When I heard Bob Dylan’s Murder Most Foul, the legend’s first original release in eight years, I felt that my thoughts about the purpose of art during a tragedy had finally being acknowledged. This was the song I needed to hear at this time.

The 17-minute song has Dylan reciting the lyrics over a minimal arrangement of piano, violin, and barely audible drums. Clearly, Dylan, the Nobel Laureate, wants us to focus on the words. The song uses the assassination of American president John F Kennedy in 1963 as a starting point, and then builds on it a meditation on art touching and shaping American lives, all the while aware that the national wound of Kennedy’s murder will never heal.

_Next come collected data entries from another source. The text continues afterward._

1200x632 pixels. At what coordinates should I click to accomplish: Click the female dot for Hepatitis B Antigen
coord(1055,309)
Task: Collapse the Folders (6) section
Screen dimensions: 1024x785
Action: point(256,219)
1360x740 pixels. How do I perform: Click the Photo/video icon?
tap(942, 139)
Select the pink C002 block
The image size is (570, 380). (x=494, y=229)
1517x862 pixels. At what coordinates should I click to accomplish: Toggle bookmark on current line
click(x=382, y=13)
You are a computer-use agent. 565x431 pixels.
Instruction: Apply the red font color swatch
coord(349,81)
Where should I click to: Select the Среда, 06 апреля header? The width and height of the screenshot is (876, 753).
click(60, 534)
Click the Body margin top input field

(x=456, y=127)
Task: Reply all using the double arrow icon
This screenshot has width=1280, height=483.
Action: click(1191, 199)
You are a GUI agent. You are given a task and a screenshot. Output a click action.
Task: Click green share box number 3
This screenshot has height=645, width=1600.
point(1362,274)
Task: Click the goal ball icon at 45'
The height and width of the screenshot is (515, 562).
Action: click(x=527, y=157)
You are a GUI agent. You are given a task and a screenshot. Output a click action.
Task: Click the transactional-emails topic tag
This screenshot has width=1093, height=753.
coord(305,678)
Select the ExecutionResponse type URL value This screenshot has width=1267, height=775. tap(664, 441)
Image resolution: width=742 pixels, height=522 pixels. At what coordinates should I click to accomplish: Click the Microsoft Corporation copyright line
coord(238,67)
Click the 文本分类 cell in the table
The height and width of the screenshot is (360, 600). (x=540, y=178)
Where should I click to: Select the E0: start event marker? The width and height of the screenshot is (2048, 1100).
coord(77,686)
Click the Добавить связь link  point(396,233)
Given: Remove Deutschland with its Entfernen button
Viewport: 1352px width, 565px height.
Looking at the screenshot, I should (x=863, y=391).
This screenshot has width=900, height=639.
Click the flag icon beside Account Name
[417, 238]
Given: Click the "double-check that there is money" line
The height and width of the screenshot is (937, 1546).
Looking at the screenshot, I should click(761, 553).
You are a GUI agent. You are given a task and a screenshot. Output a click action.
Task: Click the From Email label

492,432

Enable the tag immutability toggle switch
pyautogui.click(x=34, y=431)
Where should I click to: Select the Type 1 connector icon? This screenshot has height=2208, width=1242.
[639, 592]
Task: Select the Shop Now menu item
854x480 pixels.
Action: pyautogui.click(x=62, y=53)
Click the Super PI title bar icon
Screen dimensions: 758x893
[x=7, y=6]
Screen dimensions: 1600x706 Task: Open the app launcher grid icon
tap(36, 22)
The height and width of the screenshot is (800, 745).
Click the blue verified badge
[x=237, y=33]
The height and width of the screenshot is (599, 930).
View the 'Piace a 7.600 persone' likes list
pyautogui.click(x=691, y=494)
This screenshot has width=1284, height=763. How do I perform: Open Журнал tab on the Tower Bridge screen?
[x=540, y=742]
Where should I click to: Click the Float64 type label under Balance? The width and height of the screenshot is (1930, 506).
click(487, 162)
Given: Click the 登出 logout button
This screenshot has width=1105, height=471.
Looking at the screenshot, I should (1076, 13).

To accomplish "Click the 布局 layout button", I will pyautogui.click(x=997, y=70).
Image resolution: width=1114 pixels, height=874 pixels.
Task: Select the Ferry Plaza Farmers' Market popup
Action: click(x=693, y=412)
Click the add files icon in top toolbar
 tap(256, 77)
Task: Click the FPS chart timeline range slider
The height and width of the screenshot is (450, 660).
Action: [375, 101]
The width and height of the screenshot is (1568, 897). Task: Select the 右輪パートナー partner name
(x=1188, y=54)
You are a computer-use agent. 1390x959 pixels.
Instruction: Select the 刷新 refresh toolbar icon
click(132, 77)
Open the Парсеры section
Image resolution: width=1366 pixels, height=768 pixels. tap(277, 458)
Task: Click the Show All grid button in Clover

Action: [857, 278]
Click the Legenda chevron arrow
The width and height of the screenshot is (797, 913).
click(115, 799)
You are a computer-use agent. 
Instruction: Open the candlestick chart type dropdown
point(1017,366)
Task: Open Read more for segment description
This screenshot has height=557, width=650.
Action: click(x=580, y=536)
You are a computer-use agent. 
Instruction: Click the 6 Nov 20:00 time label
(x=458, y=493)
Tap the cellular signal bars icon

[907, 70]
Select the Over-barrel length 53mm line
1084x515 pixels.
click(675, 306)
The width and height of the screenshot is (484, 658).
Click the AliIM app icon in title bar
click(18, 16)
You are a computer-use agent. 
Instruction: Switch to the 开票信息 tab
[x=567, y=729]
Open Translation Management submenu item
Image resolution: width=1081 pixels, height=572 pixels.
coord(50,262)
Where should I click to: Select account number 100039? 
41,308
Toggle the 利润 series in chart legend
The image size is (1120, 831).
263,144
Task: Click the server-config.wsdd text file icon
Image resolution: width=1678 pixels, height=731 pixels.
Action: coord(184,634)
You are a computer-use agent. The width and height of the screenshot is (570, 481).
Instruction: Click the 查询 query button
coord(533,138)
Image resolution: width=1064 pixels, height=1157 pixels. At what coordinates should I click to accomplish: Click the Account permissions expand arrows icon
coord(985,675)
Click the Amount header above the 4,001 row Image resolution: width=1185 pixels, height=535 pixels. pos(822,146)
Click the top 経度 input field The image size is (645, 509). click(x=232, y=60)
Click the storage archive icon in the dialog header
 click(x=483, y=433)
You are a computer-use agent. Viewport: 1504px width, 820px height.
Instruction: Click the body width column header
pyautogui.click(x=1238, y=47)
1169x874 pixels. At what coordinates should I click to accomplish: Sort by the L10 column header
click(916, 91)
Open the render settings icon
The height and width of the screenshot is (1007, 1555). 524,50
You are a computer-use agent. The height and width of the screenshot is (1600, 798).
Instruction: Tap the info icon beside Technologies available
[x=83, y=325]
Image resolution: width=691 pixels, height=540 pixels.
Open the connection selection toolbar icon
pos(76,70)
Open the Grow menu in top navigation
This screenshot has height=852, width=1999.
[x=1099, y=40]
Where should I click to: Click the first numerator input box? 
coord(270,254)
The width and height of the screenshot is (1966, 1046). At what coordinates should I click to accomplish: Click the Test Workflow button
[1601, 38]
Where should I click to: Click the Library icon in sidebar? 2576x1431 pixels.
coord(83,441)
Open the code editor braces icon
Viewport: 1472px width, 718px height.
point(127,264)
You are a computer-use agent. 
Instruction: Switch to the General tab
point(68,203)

Verse one sets the scene with a straightforward account of the assassination. References to William Shakespeare’s Hamlet comes twice – once in the title, and again, in the lines “The day they blew out the brains of the king, thousands were watching, no one saw a thing.”

Advertisement

From the second verse, Dylan punctuates scenes and memories from the assassination with mentions of and references to songs, movies and artists that followed and preceded Kennedy’s death, such as The Who, The Grateful Dead, Elvis Presley, Thelonius Monk, Bustor Keaton, Harold Lloyd, and the 1984 horror film The Nightmare on Elm Street. (NPR has an exhaustive list of the 74 musical references).

The effect of Dylan narrating unfortunate details from American history while working in names of some of our most-loved artists is hypnotic.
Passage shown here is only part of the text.